In a country where 95 % of homecare industry is unorganised with no regulation in place, self-regulation will pave the way forward. Quality Accreditation Institute (QAI), a member body of International Society for Quality in Health Care (ISQUA) has formulated the standards of home healthcare in India. Such accreditations that sets up minimum quality standards will enable above mentioned models.

Also the electronic health record (EHR), telemedicine and app-based delivery models amalgamated with homecare delivery will lead to transparency and lead to almost nil fraudulent claims encashment for the insurance. Thus, technological add ons will support multi generational goals and clarity among all stakeholders.

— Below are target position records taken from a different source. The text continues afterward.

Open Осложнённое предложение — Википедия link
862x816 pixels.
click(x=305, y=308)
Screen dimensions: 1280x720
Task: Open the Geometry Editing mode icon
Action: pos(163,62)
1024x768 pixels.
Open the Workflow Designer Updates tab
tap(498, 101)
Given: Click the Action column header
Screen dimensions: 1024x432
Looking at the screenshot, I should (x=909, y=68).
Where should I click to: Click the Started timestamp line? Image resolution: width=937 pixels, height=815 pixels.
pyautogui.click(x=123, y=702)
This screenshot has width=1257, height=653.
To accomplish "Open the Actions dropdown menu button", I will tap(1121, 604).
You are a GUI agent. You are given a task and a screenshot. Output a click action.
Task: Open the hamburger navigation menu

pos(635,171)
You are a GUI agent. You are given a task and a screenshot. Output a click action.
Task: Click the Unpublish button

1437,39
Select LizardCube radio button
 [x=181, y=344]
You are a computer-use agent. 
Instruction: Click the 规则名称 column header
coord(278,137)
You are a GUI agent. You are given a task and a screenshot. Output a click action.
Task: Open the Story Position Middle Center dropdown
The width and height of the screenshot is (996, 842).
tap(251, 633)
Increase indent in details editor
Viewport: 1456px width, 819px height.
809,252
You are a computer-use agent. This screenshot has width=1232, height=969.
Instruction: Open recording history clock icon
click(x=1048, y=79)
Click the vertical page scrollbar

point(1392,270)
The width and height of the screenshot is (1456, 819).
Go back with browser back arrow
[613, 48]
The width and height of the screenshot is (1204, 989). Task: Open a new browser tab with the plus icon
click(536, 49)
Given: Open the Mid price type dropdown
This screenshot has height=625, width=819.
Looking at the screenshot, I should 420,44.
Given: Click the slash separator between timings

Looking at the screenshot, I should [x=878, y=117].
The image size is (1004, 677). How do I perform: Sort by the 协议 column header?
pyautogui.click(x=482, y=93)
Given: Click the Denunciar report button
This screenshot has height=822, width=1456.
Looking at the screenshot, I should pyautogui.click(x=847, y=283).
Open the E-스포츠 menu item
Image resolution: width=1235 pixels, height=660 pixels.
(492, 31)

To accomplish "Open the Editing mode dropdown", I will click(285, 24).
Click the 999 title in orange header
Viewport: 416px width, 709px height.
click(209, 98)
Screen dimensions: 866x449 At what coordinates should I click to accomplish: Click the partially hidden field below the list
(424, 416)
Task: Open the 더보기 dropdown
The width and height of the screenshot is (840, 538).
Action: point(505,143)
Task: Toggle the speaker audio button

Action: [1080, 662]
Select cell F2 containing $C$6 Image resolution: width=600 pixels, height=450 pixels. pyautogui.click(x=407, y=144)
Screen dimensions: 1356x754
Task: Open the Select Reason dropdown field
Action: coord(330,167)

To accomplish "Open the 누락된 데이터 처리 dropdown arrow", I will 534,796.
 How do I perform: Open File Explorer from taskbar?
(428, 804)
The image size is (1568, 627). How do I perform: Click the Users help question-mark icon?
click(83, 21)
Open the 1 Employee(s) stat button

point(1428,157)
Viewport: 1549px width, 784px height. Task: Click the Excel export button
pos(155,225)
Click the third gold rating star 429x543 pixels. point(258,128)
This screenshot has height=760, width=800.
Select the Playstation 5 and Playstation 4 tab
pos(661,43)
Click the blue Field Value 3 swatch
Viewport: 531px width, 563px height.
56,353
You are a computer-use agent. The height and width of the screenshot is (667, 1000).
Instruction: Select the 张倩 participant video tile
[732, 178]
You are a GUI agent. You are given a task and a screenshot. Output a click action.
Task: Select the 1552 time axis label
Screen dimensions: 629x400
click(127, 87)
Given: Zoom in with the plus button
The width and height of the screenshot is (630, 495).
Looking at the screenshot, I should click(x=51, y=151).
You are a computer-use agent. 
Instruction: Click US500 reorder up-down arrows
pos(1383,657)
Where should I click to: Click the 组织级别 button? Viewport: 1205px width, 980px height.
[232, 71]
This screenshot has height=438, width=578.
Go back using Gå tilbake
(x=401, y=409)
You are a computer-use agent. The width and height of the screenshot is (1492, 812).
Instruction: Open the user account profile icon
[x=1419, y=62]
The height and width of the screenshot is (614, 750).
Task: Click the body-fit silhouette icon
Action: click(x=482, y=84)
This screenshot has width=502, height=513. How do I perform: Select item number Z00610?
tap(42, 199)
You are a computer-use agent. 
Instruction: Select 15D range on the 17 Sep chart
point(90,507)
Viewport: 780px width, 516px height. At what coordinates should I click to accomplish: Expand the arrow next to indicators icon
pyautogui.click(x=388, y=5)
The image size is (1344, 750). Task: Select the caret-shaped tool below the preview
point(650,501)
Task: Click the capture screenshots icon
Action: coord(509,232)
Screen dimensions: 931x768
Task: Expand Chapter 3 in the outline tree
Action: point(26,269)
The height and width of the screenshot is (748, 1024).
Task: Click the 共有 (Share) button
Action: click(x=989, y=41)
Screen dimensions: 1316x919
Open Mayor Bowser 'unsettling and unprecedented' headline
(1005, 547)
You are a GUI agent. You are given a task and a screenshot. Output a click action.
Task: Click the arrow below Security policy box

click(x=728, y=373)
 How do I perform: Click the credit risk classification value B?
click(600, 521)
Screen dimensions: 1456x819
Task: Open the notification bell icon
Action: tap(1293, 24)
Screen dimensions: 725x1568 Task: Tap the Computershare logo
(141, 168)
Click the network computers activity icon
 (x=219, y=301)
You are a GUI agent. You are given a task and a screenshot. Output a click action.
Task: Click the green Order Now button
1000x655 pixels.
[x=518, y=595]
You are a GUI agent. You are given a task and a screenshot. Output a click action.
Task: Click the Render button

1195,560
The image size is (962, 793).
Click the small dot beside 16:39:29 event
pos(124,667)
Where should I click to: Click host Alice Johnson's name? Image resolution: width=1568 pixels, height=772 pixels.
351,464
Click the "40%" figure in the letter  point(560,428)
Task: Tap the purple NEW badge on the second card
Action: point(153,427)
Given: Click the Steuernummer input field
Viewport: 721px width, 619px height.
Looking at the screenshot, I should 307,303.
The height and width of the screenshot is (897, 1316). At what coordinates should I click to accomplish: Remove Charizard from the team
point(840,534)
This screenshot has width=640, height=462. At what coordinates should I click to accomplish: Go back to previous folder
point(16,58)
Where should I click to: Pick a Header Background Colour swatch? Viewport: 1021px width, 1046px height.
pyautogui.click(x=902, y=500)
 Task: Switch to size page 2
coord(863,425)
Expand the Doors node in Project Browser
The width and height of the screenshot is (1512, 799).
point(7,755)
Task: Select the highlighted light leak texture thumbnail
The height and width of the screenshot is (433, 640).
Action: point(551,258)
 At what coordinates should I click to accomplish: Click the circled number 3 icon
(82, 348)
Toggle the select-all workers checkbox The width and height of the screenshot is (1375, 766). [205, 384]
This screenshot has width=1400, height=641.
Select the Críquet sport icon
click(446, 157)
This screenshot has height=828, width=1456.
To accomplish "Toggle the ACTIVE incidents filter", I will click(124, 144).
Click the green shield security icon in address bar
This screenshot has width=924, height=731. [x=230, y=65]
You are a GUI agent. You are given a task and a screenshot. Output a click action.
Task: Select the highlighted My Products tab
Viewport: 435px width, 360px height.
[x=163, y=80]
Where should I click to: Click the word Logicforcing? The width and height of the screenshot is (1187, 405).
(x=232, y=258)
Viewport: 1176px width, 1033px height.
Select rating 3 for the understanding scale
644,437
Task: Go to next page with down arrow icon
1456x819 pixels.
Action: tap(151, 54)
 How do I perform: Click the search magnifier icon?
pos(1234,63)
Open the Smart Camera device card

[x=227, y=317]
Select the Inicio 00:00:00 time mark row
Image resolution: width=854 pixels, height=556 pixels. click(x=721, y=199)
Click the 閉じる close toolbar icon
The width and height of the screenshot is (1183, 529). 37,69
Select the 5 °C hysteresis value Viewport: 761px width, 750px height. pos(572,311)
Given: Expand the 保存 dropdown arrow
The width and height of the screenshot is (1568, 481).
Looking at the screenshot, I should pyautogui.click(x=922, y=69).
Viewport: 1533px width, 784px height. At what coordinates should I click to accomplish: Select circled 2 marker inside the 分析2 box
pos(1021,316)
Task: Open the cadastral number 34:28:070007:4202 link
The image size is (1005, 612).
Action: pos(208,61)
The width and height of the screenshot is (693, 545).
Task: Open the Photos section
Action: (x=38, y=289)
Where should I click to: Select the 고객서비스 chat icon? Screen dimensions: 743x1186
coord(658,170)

The payer should move away from ’pay for activity’ to ’pay for performance’ model which will incentivize the home healthcare to deliver best outcomes with every other patient. Eg: payment should be governed by a threshold of readmission rates or complication rates and people performing better should be paid better. Thus patient engagement or autonomy can make them more accountable for their own health behaviors, increase adherence to physician’s recommendation and ultimately increasing the performance.

Domiciliary care is still being covered in almost all plans with 60 days post hospitalization covering medicine, labs and physio in some cases. The amount relegated here is paltry and not in tune with managed home healthcare delivery. Though, IRDA encourages insurance to run innovative pilots on new products of the likes of home healthcare, many aspects of healthcare remain untouched.”